Rhyming Quintains of Iambic Tetrameter
This poem has a pretty complicated form. We'll start with the (relatively) simple stuff. The poem consists of four stanzas with five lines each. These are called quintains. And in each quintain, the rhyme scheme is ABAAB. For example, take the first stanza:
Two roads diverged in a yellow wood, (A)
And sorry I could not travel both (B)
And be one traveler, long I stood (A)
And looked down one as far as I could (A)
To where it bent in the undergrowth; (B)
The rhythm of the poem is a bit trickier. It is basically iambic, which means that there is one unstressed syllable followed by a stressed syllable (da DUM). There are many variations in this poem, most of which are anapestic, which means that there are two unstressed syllables followed by a stressed syllable (da da DUM).
The most common use of iambs in poetry is in pentameter, which means that there are five "feet," or units of stressed and unstressed syllables, in the poem. But this poem is in iambic tetrameter, which means that there are only four feet (tetra = four). If you read the poem aloud, you should be able to hear four distinct beats per line. It will sound roughly like this: da DUM da DUM da DUM da DUM.

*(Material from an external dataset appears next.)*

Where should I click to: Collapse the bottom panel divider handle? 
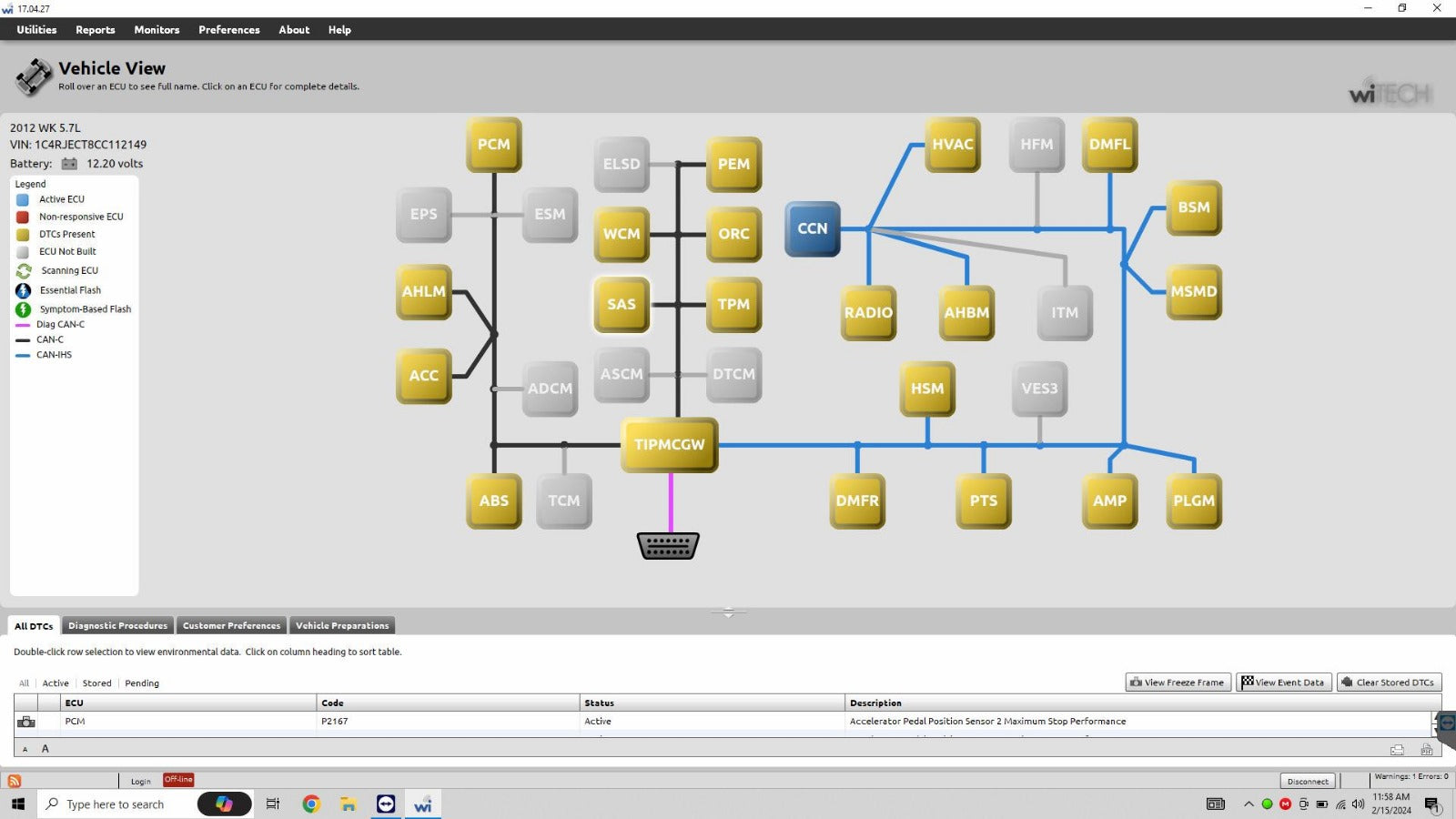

Let's look at the first line as an example. Stressed syllables are in bold and italic.
Two roads | diverged | in a yell|ow wood
Each of the four feet in this line is iambic except for the third, because both "in" and "a" are unstressed syllables, making it an anapest.
So this poem has a rhythm and rhyme scheme, but they depart a little from the norm, just like the speaker of this poem, who chooses his own path.